Starting with the opening line of the entries below, transcribe each line exactly up to and including the one that has "You are a computer-use agent."; pictures are not copied.

Content starts

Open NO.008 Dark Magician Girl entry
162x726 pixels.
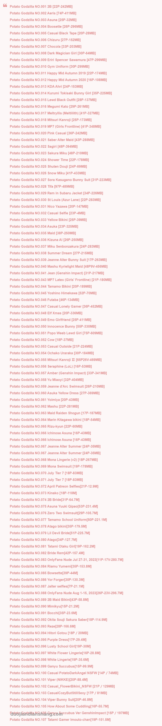point(52,53)
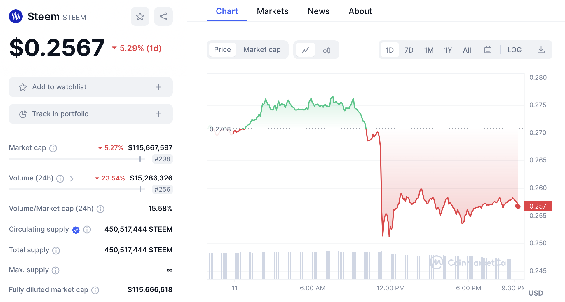Select Market cap chart mode
The width and height of the screenshot is (565, 302).
262,50
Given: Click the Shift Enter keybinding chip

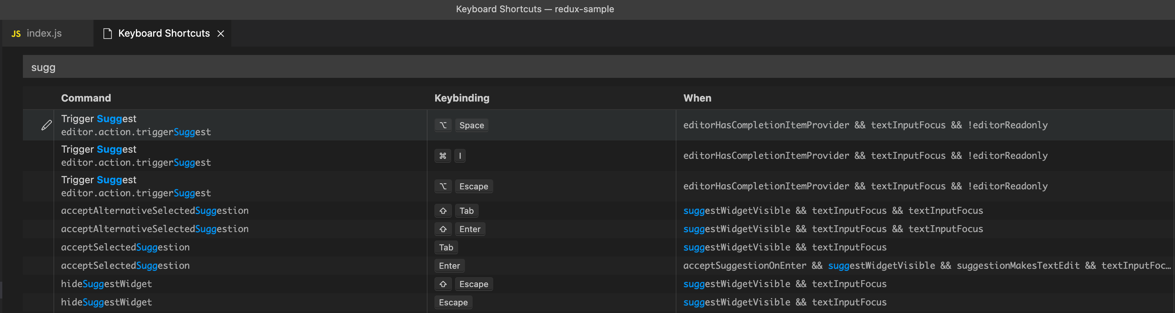Looking at the screenshot, I should (x=459, y=229).
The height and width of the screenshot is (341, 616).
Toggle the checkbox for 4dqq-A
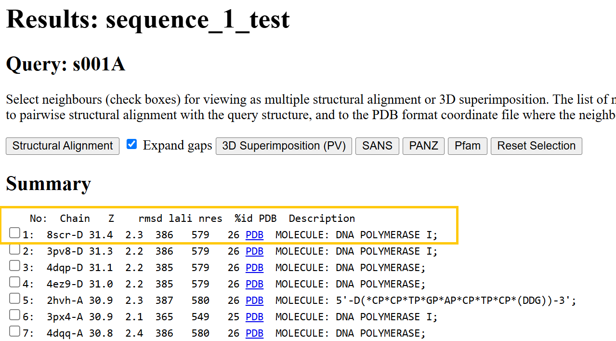point(15,332)
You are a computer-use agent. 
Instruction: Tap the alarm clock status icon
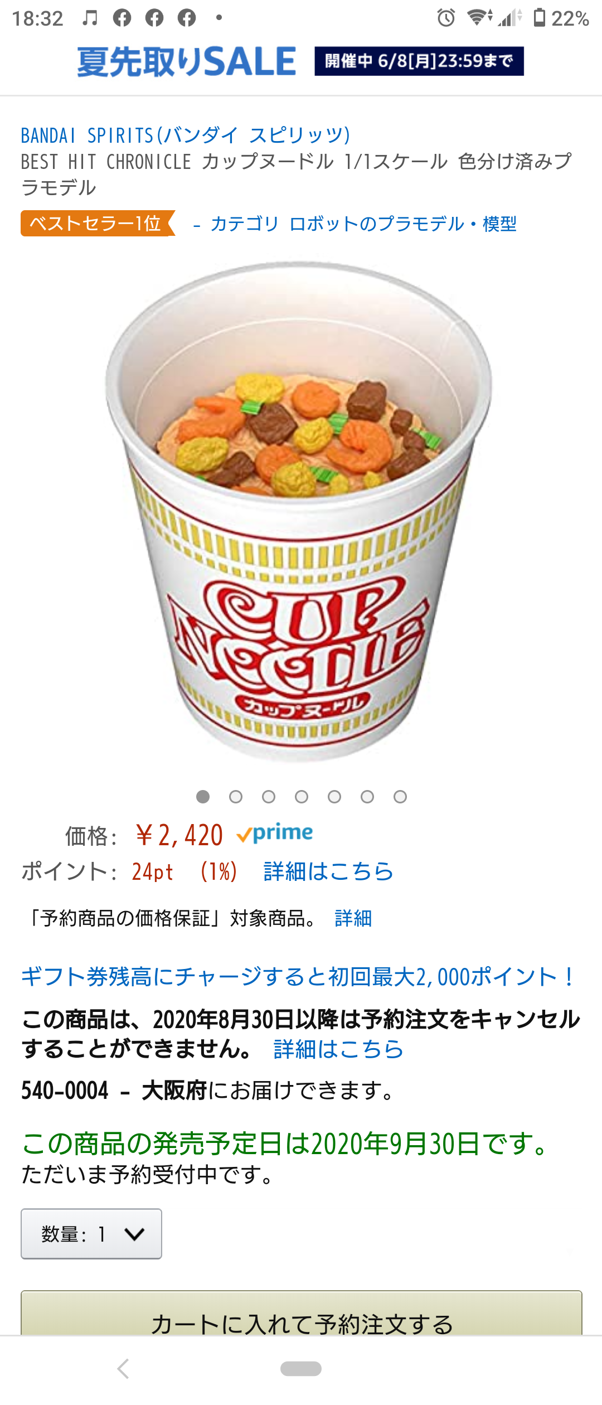(446, 18)
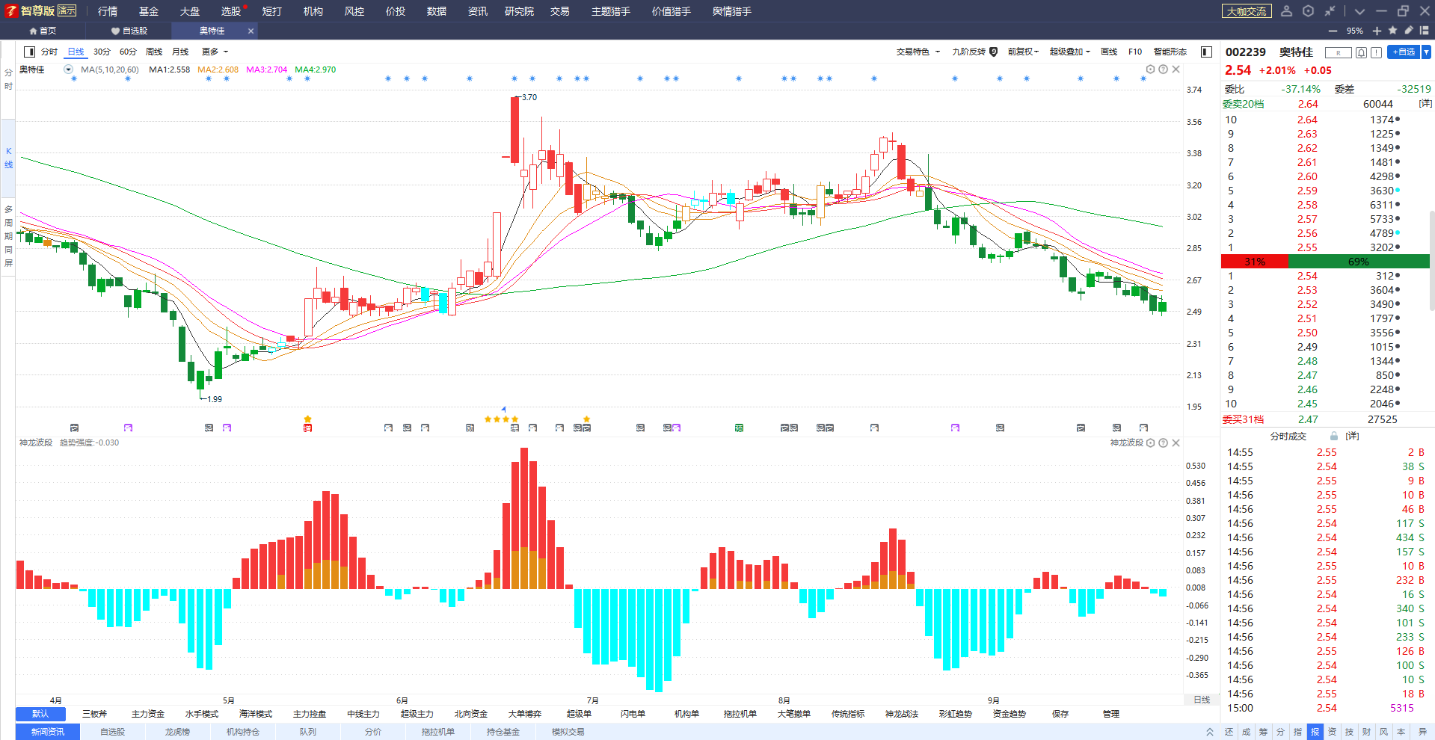1435x740 pixels.
Task: Close the 神龙波段 indicator panel
Action: (x=1176, y=443)
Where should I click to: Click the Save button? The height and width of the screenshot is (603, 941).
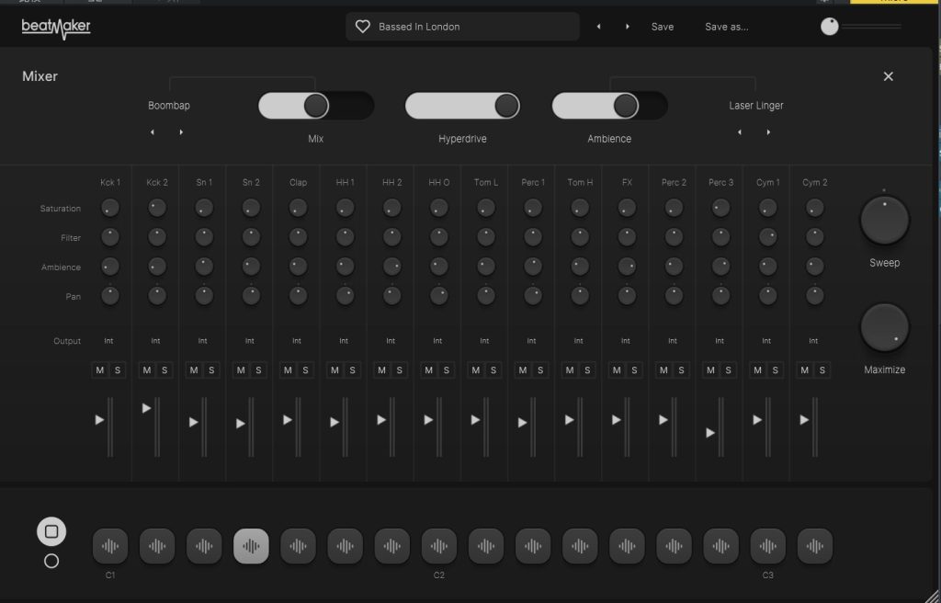[x=662, y=27]
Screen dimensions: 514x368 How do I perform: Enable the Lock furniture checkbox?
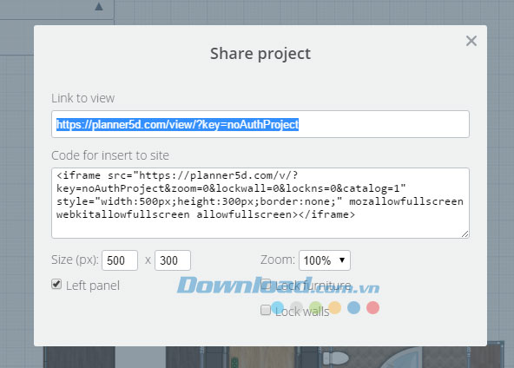point(266,284)
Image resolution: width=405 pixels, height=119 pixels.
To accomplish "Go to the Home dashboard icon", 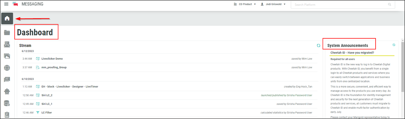I will (7, 18).
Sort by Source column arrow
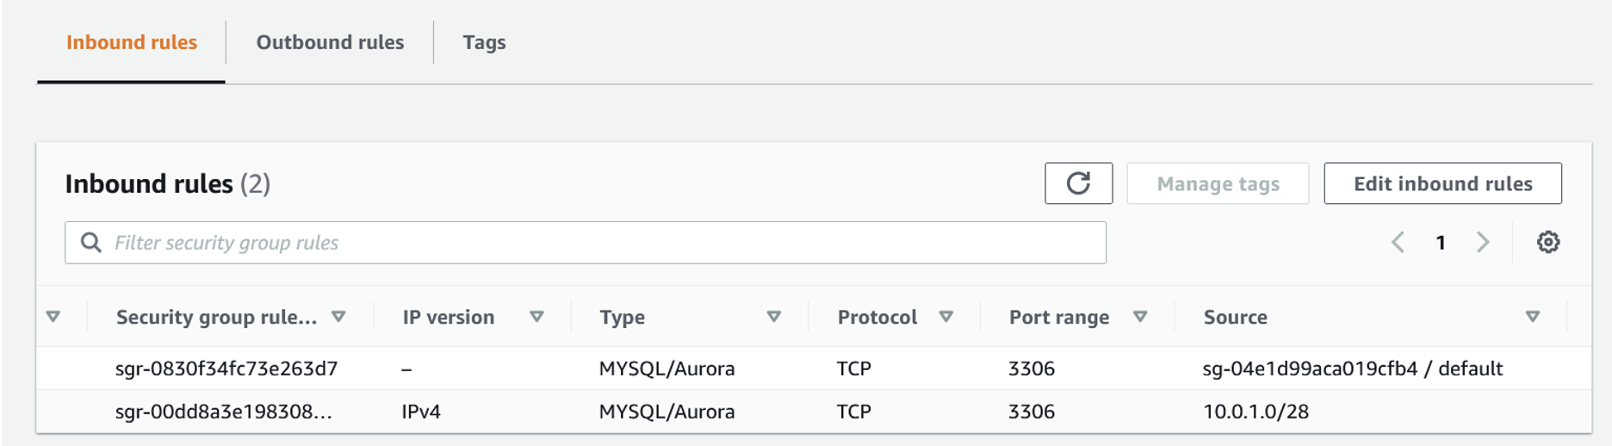Image resolution: width=1612 pixels, height=446 pixels. point(1532,317)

Content ends

RESULT OF THIS EXERCISE:
Open NO.008 Dark Magician Girl entry
162x726 pixels.
point(52,53)
Select Market cap chart mode
The width and height of the screenshot is (565, 302).
262,50
Given: Click the Shift Enter keybinding chip

Looking at the screenshot, I should (x=459, y=229).
The height and width of the screenshot is (341, 616).
Toggle the checkbox for 4dqq-A
point(15,332)
You are a computer-use agent. 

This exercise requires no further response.